CLEVELAND, OHIO — For Washington, D.C. delegate Rachel Hoff, the first openly gay person to serve on the Republican National Convention’s platform committee, last week’s meetings to set the GOP agenda were frustrating.
Hoff became emotional when she begged her party to “include me and those like me” and to change the party’s hard-line stance on “traditional marriage.” Even after her impassioned plea, her colleagues rejected her attempt to amend the platform to become more accepting of same-sex marriage.
Though that decision was disheartening, she told ThinkProgress that it was not representative of what she sees at the Republican Party’s changing attitudes toward LGBT inclusion. On Thursday night, the final one of the Republican National Convention, Hoff sat cheering and laughing at the back of the Quicken Loans Arena with the D.C. delegation — a group’s that’s more than one-third gay.

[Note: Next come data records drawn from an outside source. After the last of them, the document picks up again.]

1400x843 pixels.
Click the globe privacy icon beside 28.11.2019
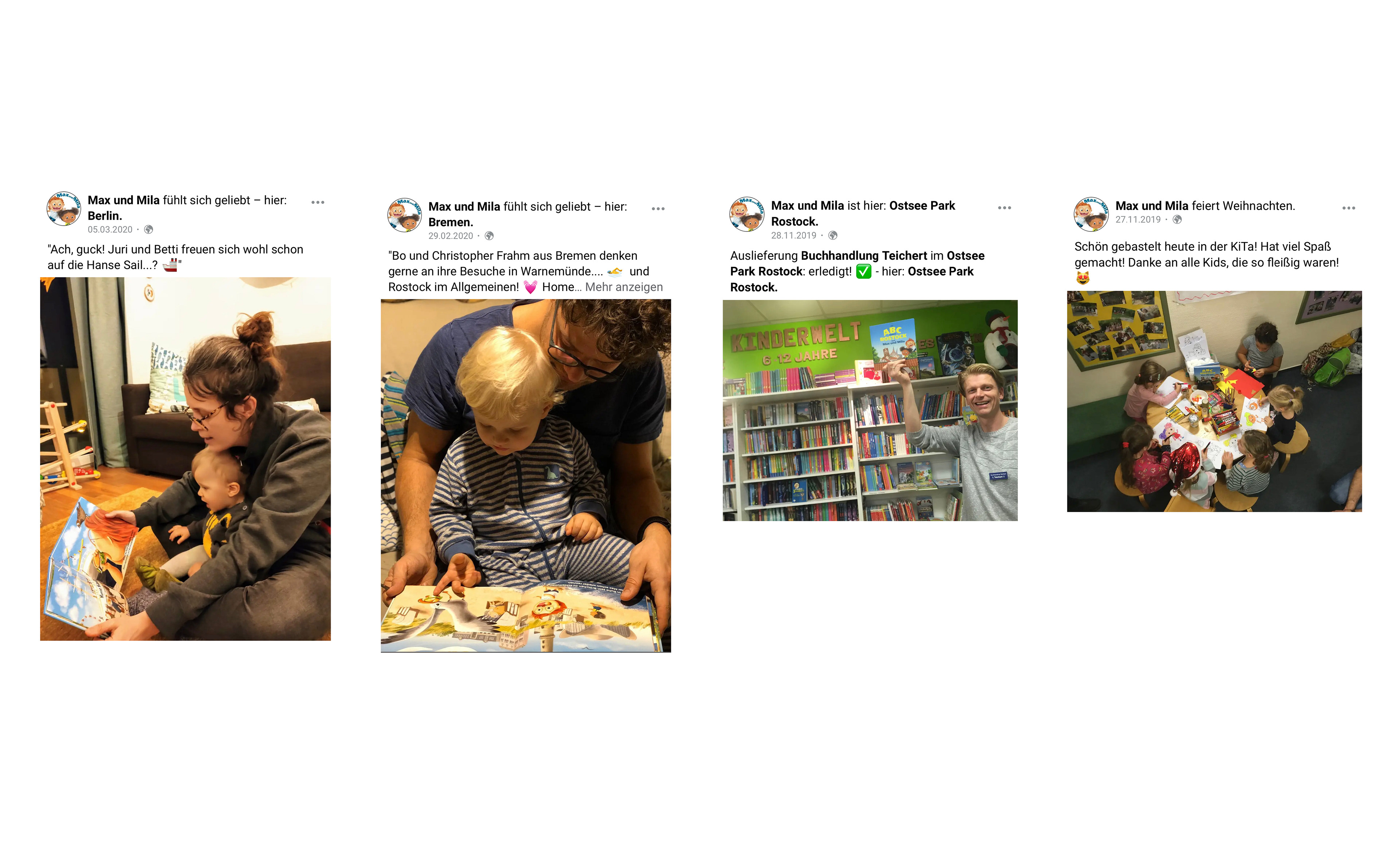coord(833,235)
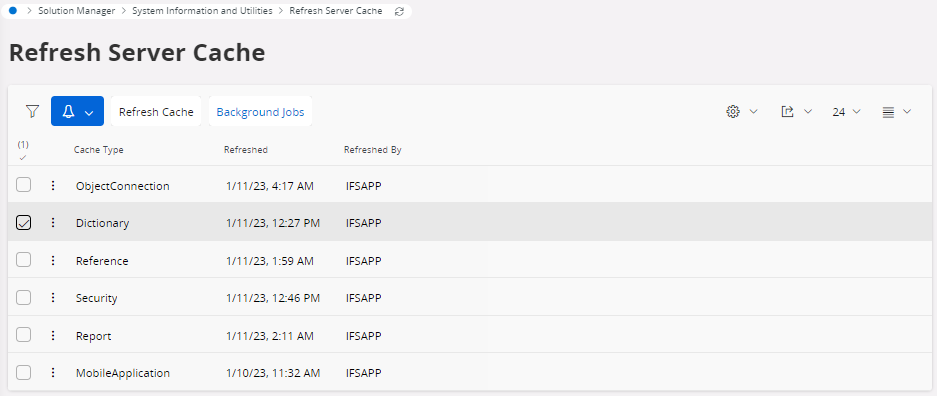
Task: Open System Information and Utilities breadcrumb
Action: click(x=202, y=11)
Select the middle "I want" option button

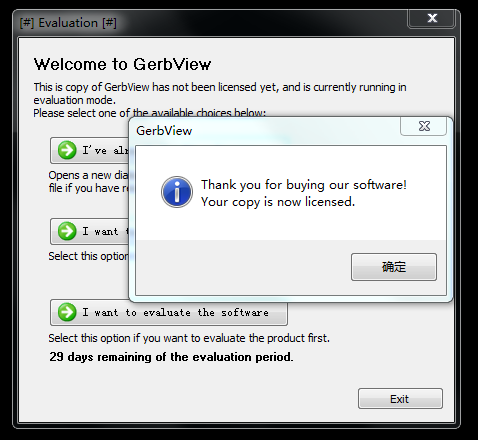(90, 231)
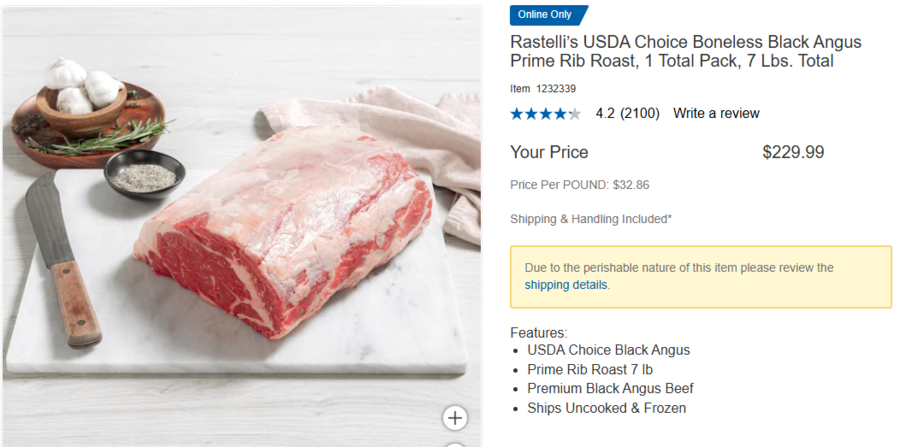Click the $229.99 price
This screenshot has width=900, height=447.
click(793, 152)
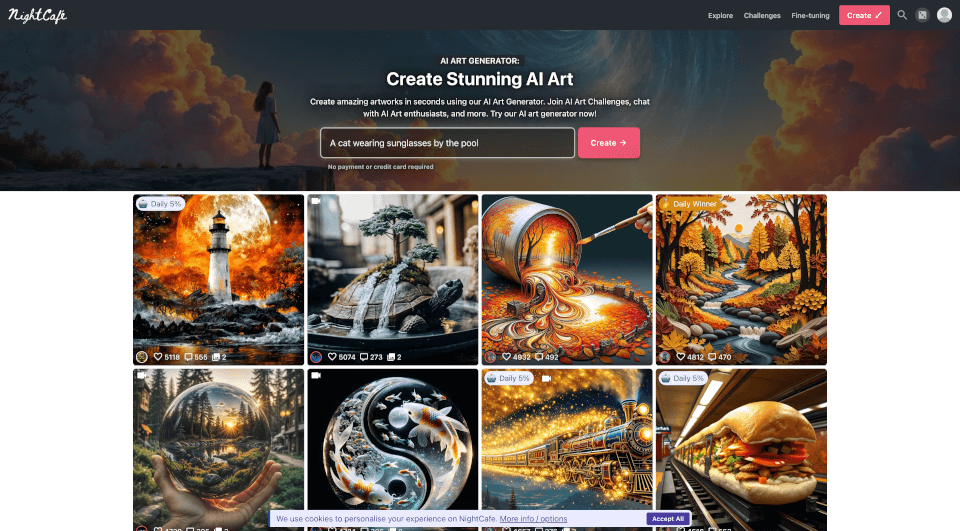The height and width of the screenshot is (531, 960).
Task: Go to the Challenges page
Action: click(x=762, y=15)
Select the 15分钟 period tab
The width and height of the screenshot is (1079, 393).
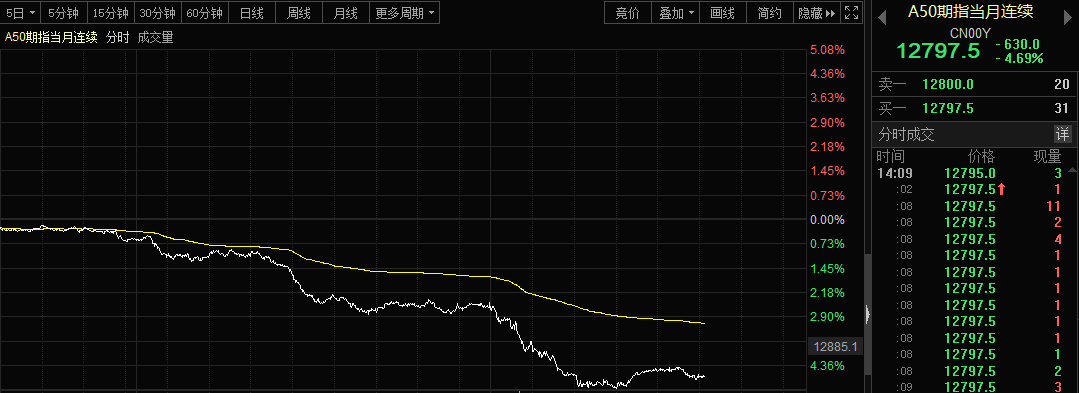(110, 13)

Throughout the week of festivities in Cleveland, Hoff said she spoke with countless other delegates who redeemed her feelings about her party and made her realize how “out-of-step” the platform committee is with the country as a whole and even the Republican Party.
“Outside of the platform committee, our party is ready to move on,” Hoff said.
To some, the Republican Party is still unwelcoming to LGBT voices. The official platform, finalized this week, defines marriage as between a man and a woman, rejects what it calls the Obama administration’s redefinition of sex discrimination laws to include transgender individuals, and says parents of LGBT children should be allowed to force their children into conversion therapy. Committee members even rejected an attempt to include language condemning foreign terrorist attacks against the LGBT community.
“I think we’ve got to catch up, not just on marriage but on a full spectrum of issues effecting the LGBT community,” Hoff said.
One of those issues that disturbs her the most is the platform’s mention of “therapy” for LGBT children. “It’s terrible,” she said. “It’s hurtful. That is one thing that makes LGBT kids kill themselves, and the fact that we would have any reference to it is dangerous.”
Although the GOP put forward what some are calling the most socially conservative platform ever, Hoff said her conversations with delegates and other party members at the RNC have made her feel more positive about the future of the GOP on LGBT rights.
“A huge number of people have come up and thanked me for being their voice in the room,” she said. “It’s especially touching when it’s fellow LGBT Republicans. Most of the people are just people who want to see our party either fully support pro-LGBT policies or move on from anti-LGBT policies.”
Outside D.C.’s delegation, various other LGBT delegates made statements about their identity when openly gay Silicon Valley entrepreneur Peter Thiel spoke Thursday. As he declared that he is “proud to be gay,” a group of LGBT delegates from California assembled together directly in front of the stage.
Thiel was not the only RNC speaker to address the LGBT community. As Hoff noted, former New York Mayor Rudy Giuliani, Texas Sen. Ted Cruz, and former House Speaker Newt Gingrich all made vague mentions of the community during their remarks. And after Donald Trump discussed the Orlando shooting, an attack on the country’s LGBTQ community, he thanked the audience for their supportive applause. “As a Republican, it is so nice to hear you cheering,” he said.
Hoff said she is not yet comfortable with the thought of a President Trump advocating on behalf of the LGBT community. “His rhetoric has been better than other Republicans, which I’ll admit is a low bar,” she said, adding that there is nothing in his record to convince her that “he would exercise any real leadership on this issue.”
Though the Democratic Party has, in its official capacity, been supportive of gay rights since the 1980s, Hoff said she does not view the GOP as that far behind.
“There’s a perception that we’re really far behind the left, but you will remember that Barack Obama did not support marriage equality until 2008,” she said. “Plenty of Republicans, national Republican leaders, came out for marriage equality before Hillary Clinton. And so I would encourage some memory of recent history in terms of the rhetoric that’s directed toward the Republican Party on this issue.”
Other gay delegates were less optimistic about the party. Christian Berle, one of D.C.’s seven gay delegates, told the New York Times that he asks himself every day why he remains in the Republican Party.
“The party is becoming more and more narrow and more and more spiteful,” he said.
Hoff said she is also frequently asked why she doesn’t just leave the GOP, but she said that the only way to “achieve real progress on this issue” is to make it a “bipartisan effort.”
“If the Republicans don’t come along and evolve on this issue, then we’ll never truly achieve the kind of acceptance, equality, and progress for the LGBT community that we want,” she said.
Already, Hoff is looking to 2020, when she says the party will get another opportunity to rewrite its platform.
“It will only be more clear four years from now how much the platform is out of step with the country, obviously, and the Republican Party,” she said.